During the Great Depression hard times brought bank failures and defaulted business loans to many manufacturers, which devastated the advertising and publishing industries. One of the few businesses that earned high profits were the publishers of pulp magazines, which sold cheap thrills to the masses for pocket change, and had no reliance on advertising income or subscription sales. The only publisher of pulps in Philadelphia was the Shade Company, which was owned and operated by John Henry Shade (1869) and his son, John Shade, Jr. (b.1901). The company was affiliated with Moe L. Annenberg, who owned The Philadelphia Inquirer, and Paul Sampliner, who owned Eastern Distributing of NYC. Together they formed the Shade News Distributing Company and Associated Authors at 201 North Broad Street in Philadelphia. Advertising was handled by Combined Publications of NYC at 125 East 46th Street, which was the office of Paul Sampliner. Other Philadelphia artists who worked for the Shade News Distributing Company and Associated Authors were Hugh J. Ward and Zoe Mozert.

Harry Moskovitz painted pulp magazine covers for Paris Nights, Gayety, My Self, Mind Magic, and Breezy Stories.

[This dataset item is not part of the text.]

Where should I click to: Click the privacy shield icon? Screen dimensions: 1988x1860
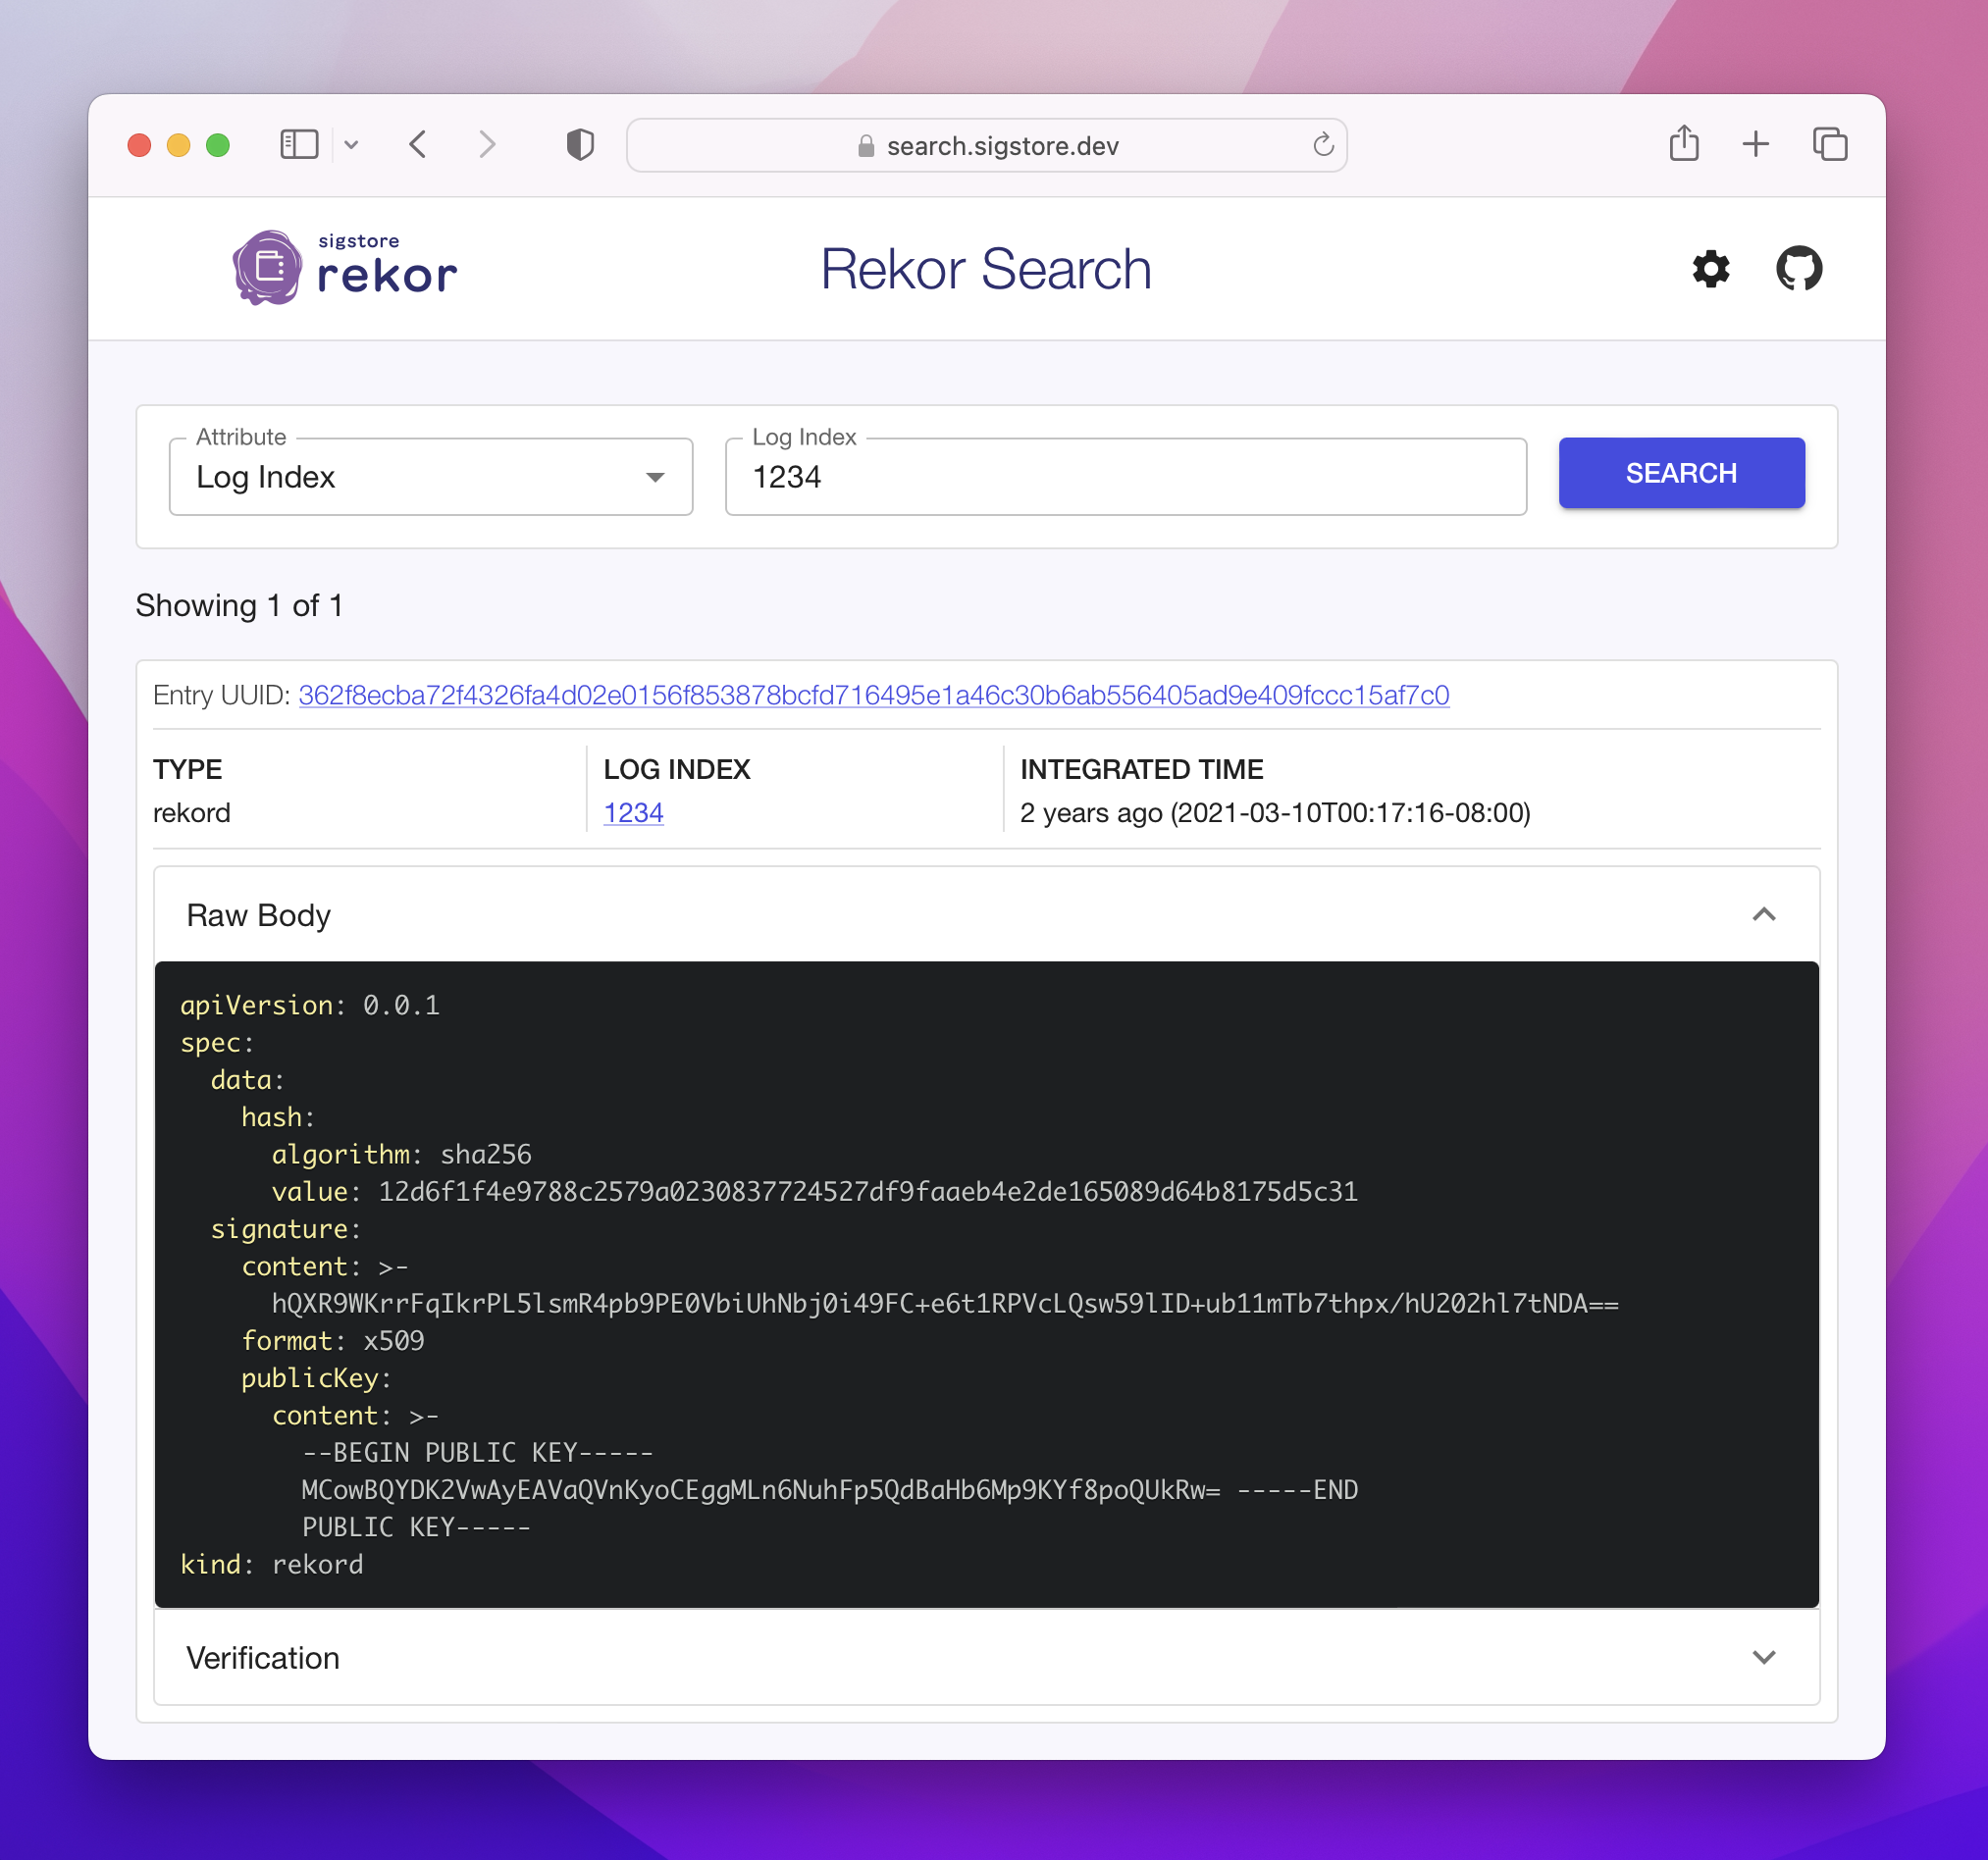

On September 26, 1933 The Evening News reported, "Philadelphia artist, Harry S. Moskovitz, went to Washington today to start a portrait of Postmaster General James A. Farley. The latter requested the portrait after seeing one Moskovitz made of President Roosevelt."

On July 27, 1936 Harry Moskovitz rented an art studio at 1001-11 Chestnut Street in Philadelphia.

In 1940 the artist and his wife still lived at 6242 Larchwood Avenue in Philadelphia. His widowed-mother (age sixty-three) lived with her two unmarried daughters, Ethel (age thirty-nine) who worked as a typist, and Sophia (age thirty-three), who worked as a stenographer, at 1313 Rascomb Avenue.

On April 27, 1942, during WWII, the artist registered with the selective service as required by law for all men between the ages of eighteen and sixty-five. At that time he was recorded to have been age forty-eight, five-six, 150 pounds, with brown eyes, brown hair and a dark complexion.

After WWII the artist mainly worked as a portraitist. His subjects included President Harry S. Truman, the stage and screen actor, George Arliss, and the first President of Israel, Chaim Weizmann (1874-1952).

During the 1949 Christmas season newspapers nationwide published advertisements for a popular book, "This I Do Believe" by David E. Lilienthal from Harper & Brothers Publishing, which featured a portrait of the author by Harry S. Moskovitz.

In November 9, 1954 the artist's mother, Esther Moskovitz, died at the age of seventy-seven in PA.

Harry S. Moskovitz died at the age of sixty-two from a heart attack on May 1, 1956.

His wife, Florence Rutland. Moskovitz, died at the age of one-hundred-and-three on January 21. 2000.